Ever since it was first spotted by NASA’s New Horizon spacecraft in 2015, the frozen heart-shaped feature on Pluto has attracted some of the brightest minds in the astronomy community worldwide — especially astrogeologists.
The particularly intriguing aspect about the ‘heart’ is its western nicknamed Sputnik Planitia, a deep basin comprising three types of ice — frozen nitrogen, methane, as well as carbon monoxide, as explained by NASA.
Needless to say, the unique attributes of the dwarf planet became the subject of several research studies that tried figuring how and when Sputnik Planitia came into existence. Most of these studies usually tend to suggest that it is a depression created by the powerful impact of a smaller celestial body. However, a new theory disputes that school of thought by proposing a different idea.

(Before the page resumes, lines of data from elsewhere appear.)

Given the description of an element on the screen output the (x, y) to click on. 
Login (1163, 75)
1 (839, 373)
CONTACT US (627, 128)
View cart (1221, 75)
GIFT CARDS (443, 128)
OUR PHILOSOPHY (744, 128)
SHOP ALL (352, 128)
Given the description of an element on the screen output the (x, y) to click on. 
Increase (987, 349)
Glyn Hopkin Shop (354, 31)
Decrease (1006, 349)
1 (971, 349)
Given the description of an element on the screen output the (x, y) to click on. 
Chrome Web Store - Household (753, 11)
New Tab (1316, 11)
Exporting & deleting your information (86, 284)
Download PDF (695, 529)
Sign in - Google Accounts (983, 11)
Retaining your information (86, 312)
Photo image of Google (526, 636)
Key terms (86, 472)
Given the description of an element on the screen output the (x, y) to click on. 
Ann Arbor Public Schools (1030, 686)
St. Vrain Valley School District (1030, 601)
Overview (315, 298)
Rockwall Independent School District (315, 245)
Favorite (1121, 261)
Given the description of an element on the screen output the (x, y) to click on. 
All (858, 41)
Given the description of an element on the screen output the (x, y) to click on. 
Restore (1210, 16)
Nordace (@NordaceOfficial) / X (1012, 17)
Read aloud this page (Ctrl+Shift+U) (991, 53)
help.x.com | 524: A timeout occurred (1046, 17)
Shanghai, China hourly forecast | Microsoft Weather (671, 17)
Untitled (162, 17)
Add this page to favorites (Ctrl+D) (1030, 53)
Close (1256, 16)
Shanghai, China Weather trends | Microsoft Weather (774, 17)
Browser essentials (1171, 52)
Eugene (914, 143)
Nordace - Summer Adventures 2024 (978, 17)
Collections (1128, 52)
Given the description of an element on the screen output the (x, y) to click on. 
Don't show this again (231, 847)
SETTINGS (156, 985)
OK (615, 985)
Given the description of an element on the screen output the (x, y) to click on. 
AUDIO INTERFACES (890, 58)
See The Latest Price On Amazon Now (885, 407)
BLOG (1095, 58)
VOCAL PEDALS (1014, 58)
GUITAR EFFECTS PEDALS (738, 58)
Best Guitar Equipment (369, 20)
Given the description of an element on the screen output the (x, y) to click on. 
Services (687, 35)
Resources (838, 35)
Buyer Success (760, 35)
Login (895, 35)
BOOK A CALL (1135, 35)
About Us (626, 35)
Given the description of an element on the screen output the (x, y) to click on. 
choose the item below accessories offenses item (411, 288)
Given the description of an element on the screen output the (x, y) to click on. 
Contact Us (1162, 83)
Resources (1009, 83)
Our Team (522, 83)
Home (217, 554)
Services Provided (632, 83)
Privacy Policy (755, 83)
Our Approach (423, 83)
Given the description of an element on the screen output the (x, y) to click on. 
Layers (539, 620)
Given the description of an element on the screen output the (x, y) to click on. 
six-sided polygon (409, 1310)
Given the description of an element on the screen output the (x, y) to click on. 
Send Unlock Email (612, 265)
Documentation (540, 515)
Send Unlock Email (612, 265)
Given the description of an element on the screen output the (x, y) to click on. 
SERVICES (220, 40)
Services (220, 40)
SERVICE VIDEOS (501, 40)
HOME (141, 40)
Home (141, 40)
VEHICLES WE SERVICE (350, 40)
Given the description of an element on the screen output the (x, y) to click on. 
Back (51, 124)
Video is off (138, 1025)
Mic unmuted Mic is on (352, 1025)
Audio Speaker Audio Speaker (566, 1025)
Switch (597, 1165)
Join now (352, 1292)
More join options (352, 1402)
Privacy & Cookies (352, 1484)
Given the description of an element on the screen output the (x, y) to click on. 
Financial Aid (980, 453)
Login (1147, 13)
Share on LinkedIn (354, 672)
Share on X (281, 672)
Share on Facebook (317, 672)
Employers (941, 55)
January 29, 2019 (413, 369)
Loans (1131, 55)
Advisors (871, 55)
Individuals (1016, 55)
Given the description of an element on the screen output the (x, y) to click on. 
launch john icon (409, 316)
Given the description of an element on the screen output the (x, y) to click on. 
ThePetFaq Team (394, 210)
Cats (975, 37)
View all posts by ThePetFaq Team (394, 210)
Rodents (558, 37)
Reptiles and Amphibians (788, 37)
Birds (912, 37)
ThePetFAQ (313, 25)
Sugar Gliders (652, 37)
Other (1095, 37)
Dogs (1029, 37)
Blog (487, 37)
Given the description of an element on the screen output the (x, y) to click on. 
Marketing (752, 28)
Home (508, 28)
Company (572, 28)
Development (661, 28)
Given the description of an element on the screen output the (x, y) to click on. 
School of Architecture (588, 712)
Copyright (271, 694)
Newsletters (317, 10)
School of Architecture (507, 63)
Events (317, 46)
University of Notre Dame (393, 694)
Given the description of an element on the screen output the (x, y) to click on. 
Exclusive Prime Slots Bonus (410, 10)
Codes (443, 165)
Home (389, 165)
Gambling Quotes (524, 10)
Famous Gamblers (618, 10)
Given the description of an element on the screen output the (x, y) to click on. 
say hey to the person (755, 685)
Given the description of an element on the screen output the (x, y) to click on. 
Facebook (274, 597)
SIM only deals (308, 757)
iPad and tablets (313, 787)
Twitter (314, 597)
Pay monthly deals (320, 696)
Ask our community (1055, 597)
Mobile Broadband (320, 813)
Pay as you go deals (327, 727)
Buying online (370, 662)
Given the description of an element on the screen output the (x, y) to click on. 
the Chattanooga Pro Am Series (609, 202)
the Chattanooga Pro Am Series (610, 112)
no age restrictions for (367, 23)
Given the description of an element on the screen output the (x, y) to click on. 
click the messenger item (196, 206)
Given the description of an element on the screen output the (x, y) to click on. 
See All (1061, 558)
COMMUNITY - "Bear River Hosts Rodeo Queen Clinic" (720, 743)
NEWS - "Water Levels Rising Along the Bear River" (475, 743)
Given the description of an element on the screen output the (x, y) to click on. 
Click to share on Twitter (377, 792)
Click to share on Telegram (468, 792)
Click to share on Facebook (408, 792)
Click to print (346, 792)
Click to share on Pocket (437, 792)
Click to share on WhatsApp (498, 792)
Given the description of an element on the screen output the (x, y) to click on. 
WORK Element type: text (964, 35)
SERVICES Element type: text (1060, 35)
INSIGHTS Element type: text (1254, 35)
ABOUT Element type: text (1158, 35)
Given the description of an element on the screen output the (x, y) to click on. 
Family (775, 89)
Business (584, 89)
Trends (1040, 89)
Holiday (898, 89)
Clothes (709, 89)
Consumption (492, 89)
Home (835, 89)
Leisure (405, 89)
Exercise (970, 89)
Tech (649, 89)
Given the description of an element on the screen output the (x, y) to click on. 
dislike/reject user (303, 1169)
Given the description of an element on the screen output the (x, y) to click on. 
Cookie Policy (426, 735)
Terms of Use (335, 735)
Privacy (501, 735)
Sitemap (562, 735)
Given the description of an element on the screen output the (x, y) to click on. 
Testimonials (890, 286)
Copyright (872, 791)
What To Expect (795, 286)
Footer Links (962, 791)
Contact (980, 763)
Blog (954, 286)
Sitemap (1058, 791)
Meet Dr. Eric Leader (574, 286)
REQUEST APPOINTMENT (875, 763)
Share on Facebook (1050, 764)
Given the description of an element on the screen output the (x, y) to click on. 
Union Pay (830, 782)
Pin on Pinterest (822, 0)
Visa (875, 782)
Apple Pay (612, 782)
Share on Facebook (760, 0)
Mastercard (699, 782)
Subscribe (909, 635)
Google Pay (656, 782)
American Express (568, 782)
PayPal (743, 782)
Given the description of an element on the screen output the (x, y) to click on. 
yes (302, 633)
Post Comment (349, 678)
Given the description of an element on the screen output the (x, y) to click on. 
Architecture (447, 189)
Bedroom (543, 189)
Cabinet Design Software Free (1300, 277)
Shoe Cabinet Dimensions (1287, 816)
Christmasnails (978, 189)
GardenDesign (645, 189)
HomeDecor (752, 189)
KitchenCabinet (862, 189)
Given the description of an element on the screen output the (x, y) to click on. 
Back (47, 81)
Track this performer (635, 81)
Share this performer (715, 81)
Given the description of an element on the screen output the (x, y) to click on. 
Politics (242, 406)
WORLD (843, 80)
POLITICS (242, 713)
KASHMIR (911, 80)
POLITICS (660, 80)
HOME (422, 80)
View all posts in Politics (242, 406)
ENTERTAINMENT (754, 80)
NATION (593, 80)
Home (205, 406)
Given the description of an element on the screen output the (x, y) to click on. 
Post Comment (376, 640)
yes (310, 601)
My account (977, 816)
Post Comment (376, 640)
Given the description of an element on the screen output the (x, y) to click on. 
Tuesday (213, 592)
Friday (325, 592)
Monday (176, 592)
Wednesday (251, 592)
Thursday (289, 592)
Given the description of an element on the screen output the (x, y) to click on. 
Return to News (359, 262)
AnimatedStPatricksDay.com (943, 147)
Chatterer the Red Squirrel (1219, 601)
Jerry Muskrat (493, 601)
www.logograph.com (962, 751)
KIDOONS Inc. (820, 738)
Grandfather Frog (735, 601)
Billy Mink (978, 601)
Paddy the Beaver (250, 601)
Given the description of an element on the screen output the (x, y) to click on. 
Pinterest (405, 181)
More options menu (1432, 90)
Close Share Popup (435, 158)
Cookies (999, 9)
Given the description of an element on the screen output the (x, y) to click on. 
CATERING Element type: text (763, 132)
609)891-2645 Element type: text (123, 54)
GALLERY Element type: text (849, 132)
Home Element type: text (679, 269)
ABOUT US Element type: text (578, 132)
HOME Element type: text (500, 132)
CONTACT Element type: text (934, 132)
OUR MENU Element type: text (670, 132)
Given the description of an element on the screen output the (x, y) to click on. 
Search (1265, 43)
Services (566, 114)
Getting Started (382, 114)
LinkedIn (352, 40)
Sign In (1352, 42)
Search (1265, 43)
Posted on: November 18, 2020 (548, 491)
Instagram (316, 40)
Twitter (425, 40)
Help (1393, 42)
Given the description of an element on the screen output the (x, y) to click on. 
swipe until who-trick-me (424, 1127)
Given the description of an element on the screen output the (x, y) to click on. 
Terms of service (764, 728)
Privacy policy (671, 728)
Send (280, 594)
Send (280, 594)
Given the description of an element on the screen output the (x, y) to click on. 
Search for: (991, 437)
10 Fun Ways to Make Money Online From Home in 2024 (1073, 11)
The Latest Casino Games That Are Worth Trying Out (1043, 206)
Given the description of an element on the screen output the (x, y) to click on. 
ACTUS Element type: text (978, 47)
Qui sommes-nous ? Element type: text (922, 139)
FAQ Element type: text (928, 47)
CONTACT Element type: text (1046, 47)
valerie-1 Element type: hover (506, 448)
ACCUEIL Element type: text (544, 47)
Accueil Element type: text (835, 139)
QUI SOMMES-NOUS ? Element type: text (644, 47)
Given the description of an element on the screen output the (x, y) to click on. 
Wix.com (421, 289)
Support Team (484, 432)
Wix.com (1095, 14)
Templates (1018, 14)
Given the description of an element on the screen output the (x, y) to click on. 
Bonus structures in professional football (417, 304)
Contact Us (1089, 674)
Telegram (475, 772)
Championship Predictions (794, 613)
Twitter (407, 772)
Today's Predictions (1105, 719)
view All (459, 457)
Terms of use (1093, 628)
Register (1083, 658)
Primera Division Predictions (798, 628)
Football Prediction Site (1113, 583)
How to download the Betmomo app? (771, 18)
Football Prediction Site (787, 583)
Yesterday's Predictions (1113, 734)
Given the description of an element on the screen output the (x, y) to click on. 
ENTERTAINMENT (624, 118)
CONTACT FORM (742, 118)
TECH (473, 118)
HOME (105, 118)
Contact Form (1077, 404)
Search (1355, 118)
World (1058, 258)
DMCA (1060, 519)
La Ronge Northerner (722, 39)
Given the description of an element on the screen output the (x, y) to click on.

According to this new theory originally published in the journal Nature, Sputnik Planitia may have formed much earlier in Pluto’s history than previously thought, and that the feature we are seeing today is probably the result of billions of years of evolutionary process.
“The main difference between my model and others is that I suggest that the ice cap formed early, when Pluto was still spinning quickly, and that the basin formed later and not from an impact,” Douglas Hamilton, a professor of astronomy at the University of Maryland and lead author of the study, said in a press release.
“The ice cap provides a slight asymmetry that either locks toward or away from Charon when Pluto’s spin slows to match the orbital motion of the moon.”
Hamilton’s theory suggests that the initial location of Sputnik Planitia was due to Pluto’s unusual climate, as well as its spin axis which tilted by 120-degrees unlike Earth which if tilted by only 23.5-degree. Subsequent simulation of the climate and temperature on Pluto showed that when averaged over Pluto’s one revolution around the Sun (~248 Earth years), the 30 degrees north and south latitudes emerge as the coldest places on the dwarf planet.
According to Hamilton, the ice there (including at the center of at the center of Sputnik Planitia) may have formed normally.
In addition, the new model also demonstrates that even a relatively small ice deposit can attract more ice to form around it. That implies that even if the basin is probably losing mass over centuries, the ice in the region keeps accumulating, thus affecting Pluto’s center or mass.